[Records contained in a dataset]
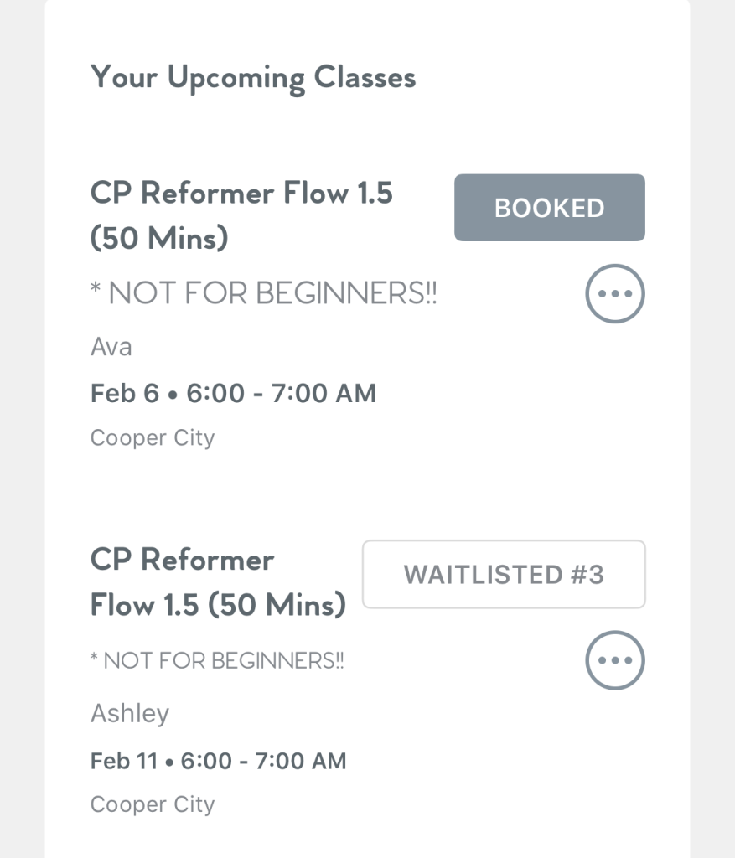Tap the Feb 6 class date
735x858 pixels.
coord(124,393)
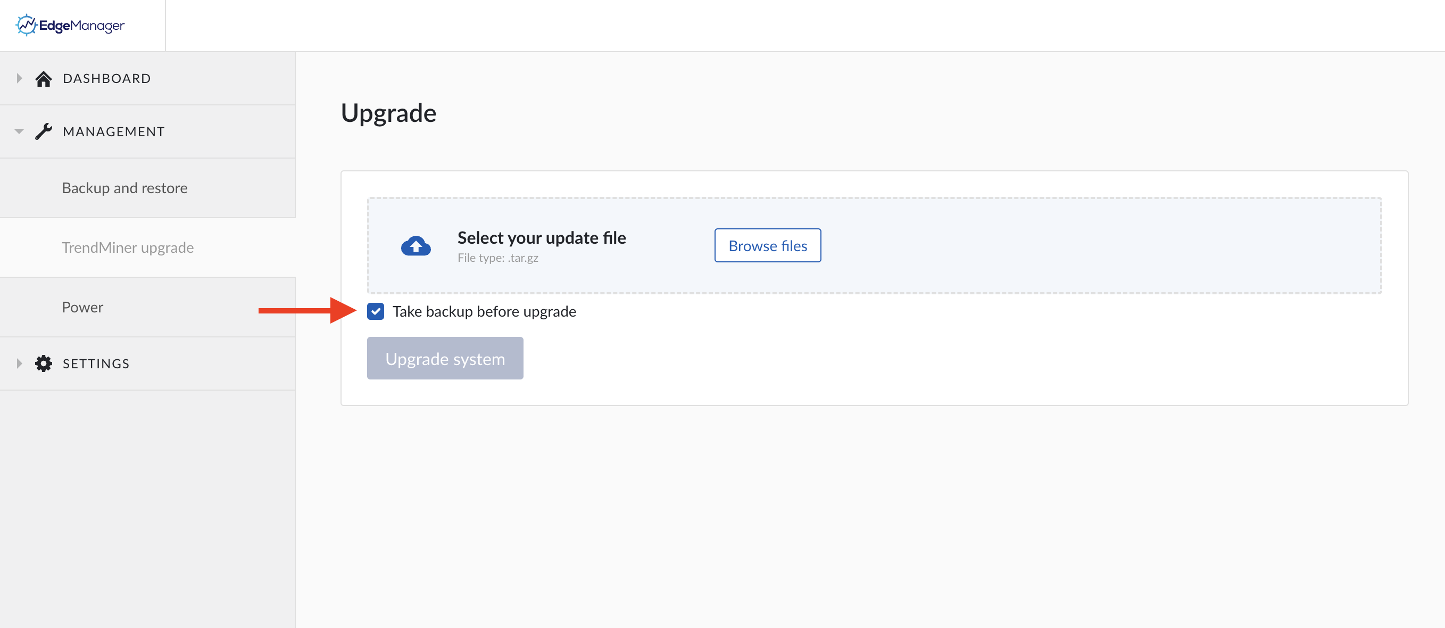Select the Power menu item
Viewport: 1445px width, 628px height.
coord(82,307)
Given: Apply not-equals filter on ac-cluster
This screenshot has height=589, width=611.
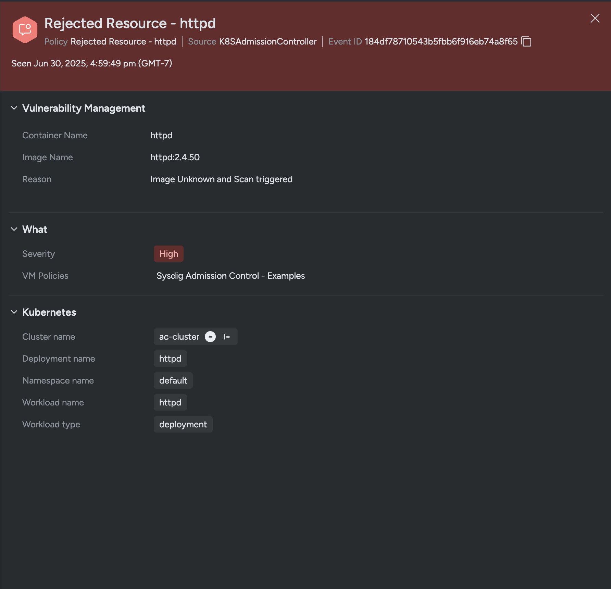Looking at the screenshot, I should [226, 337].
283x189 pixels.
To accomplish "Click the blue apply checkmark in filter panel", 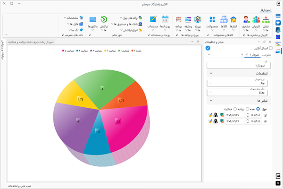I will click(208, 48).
...
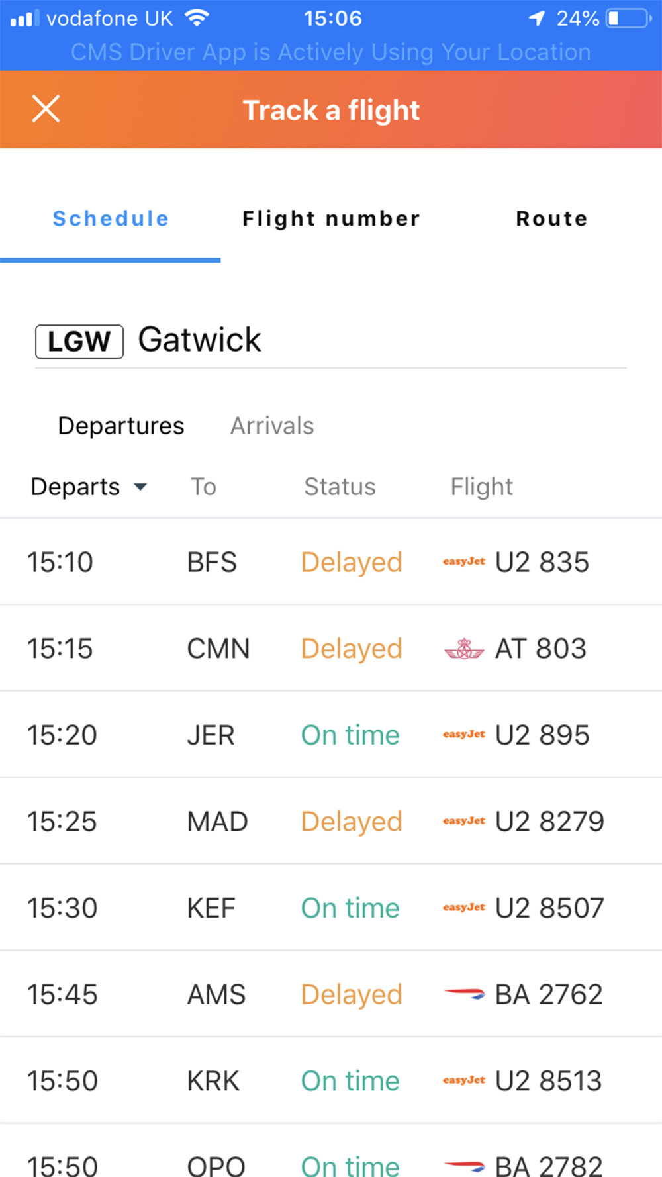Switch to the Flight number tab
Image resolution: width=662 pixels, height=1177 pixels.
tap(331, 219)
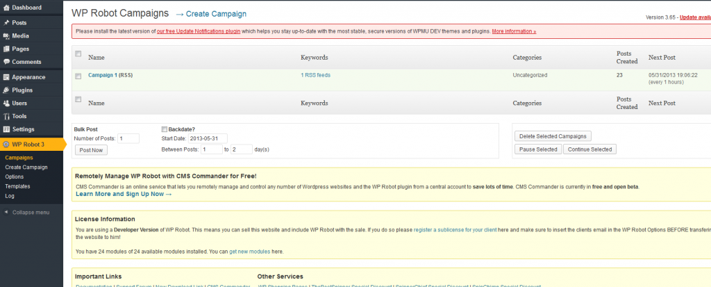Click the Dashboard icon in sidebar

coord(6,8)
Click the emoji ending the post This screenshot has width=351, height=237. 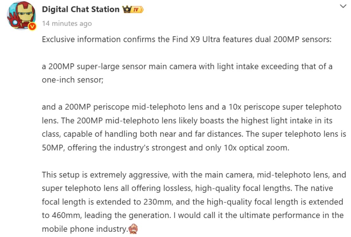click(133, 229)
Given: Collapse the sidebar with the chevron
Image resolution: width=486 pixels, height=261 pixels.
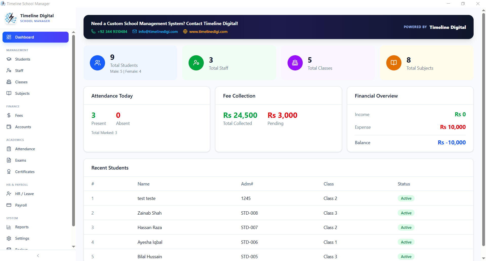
==
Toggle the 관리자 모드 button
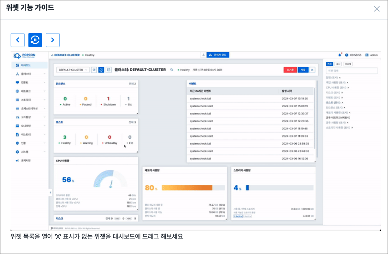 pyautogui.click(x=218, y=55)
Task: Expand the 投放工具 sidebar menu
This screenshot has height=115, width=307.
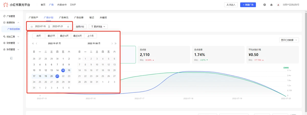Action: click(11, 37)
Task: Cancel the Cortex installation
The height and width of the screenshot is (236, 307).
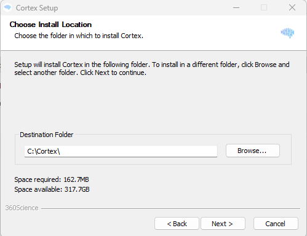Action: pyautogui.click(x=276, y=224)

- [GIVEN REQUEST]: Convert the material above into a JSON list of strings, one string per line, starting at the line that contains "Task: Cancel the Cortex installation" and stopping after the line that contains "Action: pyautogui.click(x=276, y=224)", with blank lines left out. Leave the pictures out of the answer.

- [RESPONSE TO THE TASK]:
[
  "Task: Cancel the Cortex installation",
  "The height and width of the screenshot is (236, 307).",
  "Action: pyautogui.click(x=276, y=224)"
]